One of the boys is a rapist. He is also a top jock so he is protected by the others although they don’t seem to really like him. Justin, however, is a close friend to the rapist, Bryce. Bryce takes him in whenever he has to leave his abusive home. He is grateful and feels he owes Bryce a great deal. So one night, at a party, when Justin’s girlfriend is passed out drunk, he lets Bryce have his way with her. When she sobers up, Justin tells her she had sex with him. She “believes” him but has memories that belie the story which she represses. Hannah knows the truth
and is upset that Justin won’t tell the truth. Another “trauma” Hannah experienced was riding in a car with another girl driving. The girl accidentally knocks down a stop sign and refuses to report the accident. Later that night, another two cars have an accident due to the stop sign being down. Hannah is deeply disturbed by her friend’s failure to take responsibility and somehow this also contributes to her suicide.
Yes, a long, sad story about imperfect people acting imperfectly. What’s a snowflake like Hannah to do? One experience stands out as really nasty. She has a first date with a boy named Marcus. He keeps her waiting for an hour and shows up finally with a bunch of his mates who sit at another table. One of them explains that he keeps girls waiting for an hour because he knows if they are still waiting, they will put out. But Hannah doesn’t agree to his mauling and knocks him off the seat of the restaurant booth. He says, “I only asked you out because I thought you were easy.” That’s rank.

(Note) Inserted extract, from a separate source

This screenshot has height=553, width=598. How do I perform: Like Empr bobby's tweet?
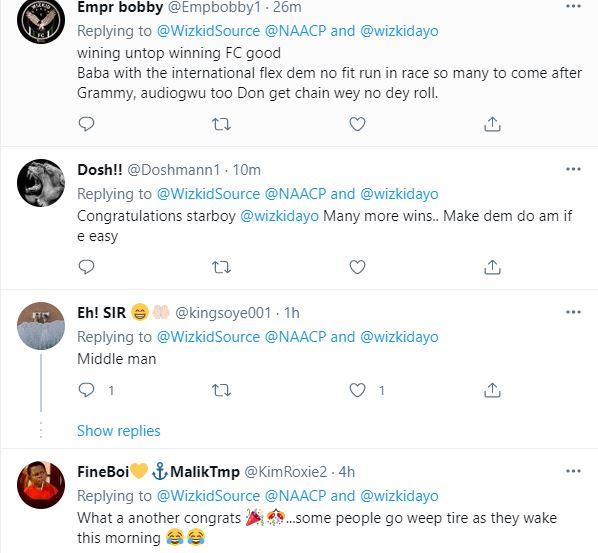coord(357,124)
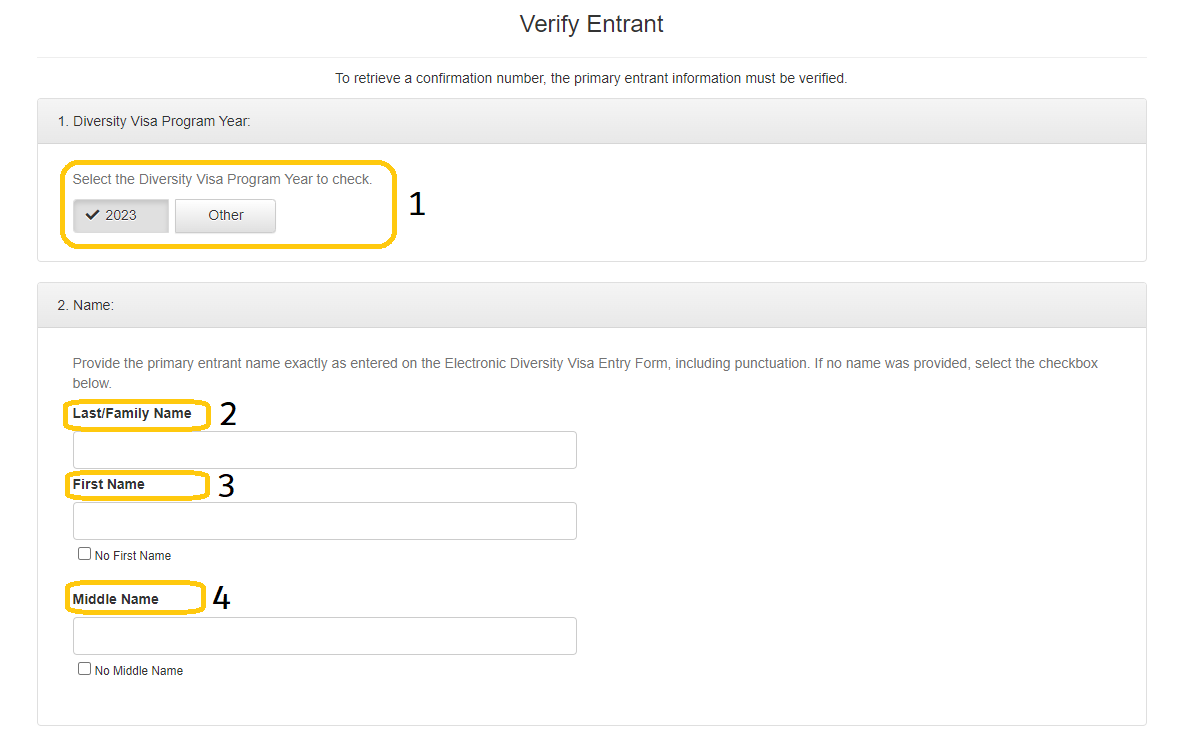The width and height of the screenshot is (1189, 745).
Task: Click the "No First Name" checkbox label text
Action: [133, 556]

Hannah stays in the booth, feeling sad. Another boy, one of Marcus’ friends, sits down at the booth and is really nice to her. He calls Marcus an “asshole” and is trying to make her feel better. But she remains hostile and seems to blame him for being more socially successful than she is. Clay, upon hearing the tape, keys Zach’s car. I find Clay incomprehensible. He is so guilt-ridden! We finally find out what his “crime” was. He and Hannah finally make out but she suddenly starts crying and says she’s not worthy of him and runs away. Clay’s crime was not stopping her and telling her he loved her.
She is eventually “raped” by Bryce. There is a discrepancy between the story in the book and in the TV series. The former has her getting into a hot tub with him and passively allowing him to have his way. She thought he should have seen by her facial expression that she didn’t want it. The latter shows him actually raping her, that is, forcing her against her will despite attempts to get out of the tub.

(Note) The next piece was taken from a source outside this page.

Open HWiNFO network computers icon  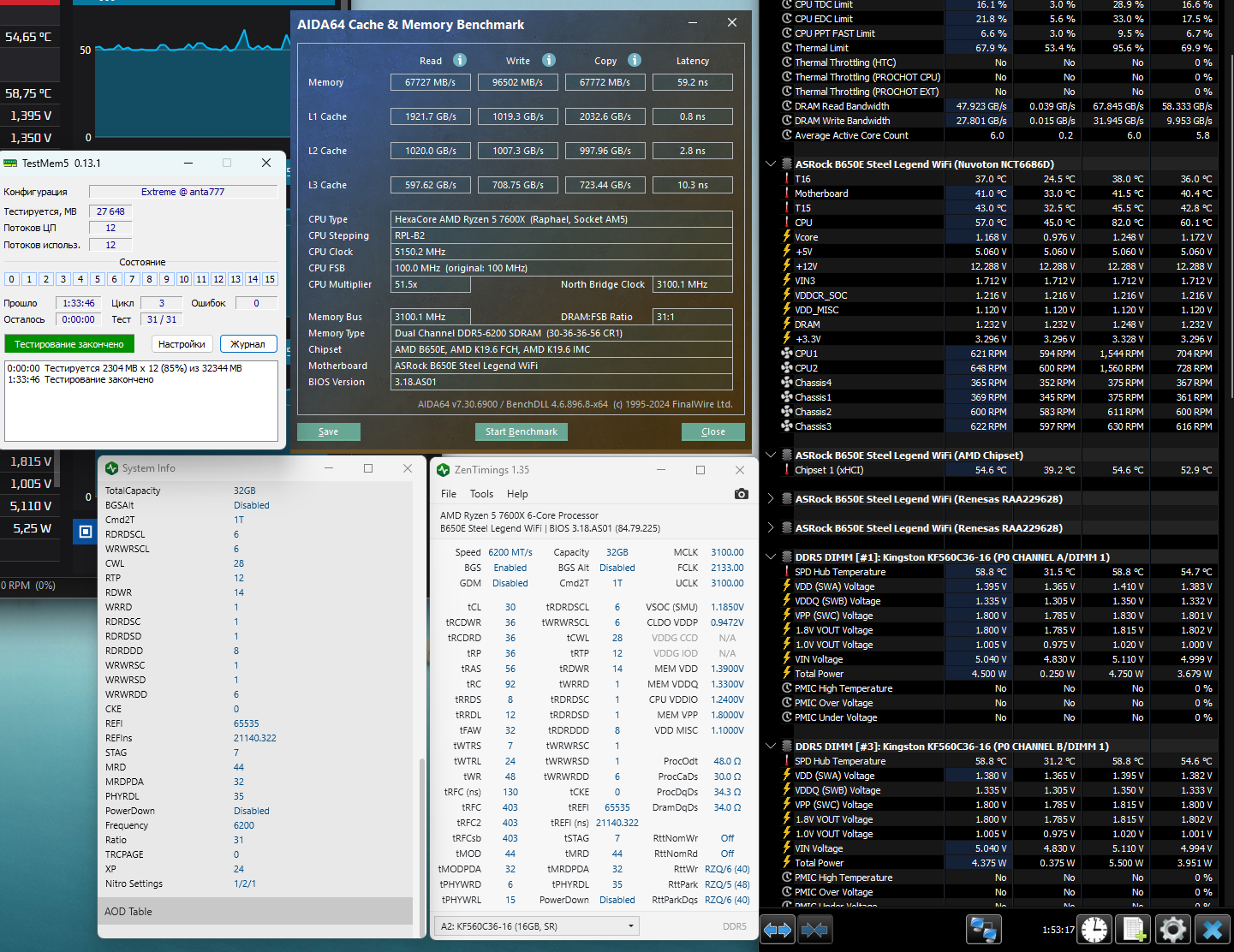point(984,930)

After all her trials and tribulations, Hannah decides to give life one last chance. She sees the counselor. But she rejects the chance to report Bryce. The counselor suggests that, the only option left is to get on with her life. That was his “crime.” I don’t know what he could have said or done other than that. Maybe a Millennial can explain it to me.
If Hannah really believed her death were the fault of all these other people, why did she kill herself? You would think not thinking it was her own fault would allow her the courage to go on.
Throughout this story, the kids are in their own world. They live their high drama while adults are left wondering what is happening with them. Strauss and Howe (The Fourth Turning) depict Millennials as very polite and respectful. They are here too. Only they keep their problems to themselves and their peers.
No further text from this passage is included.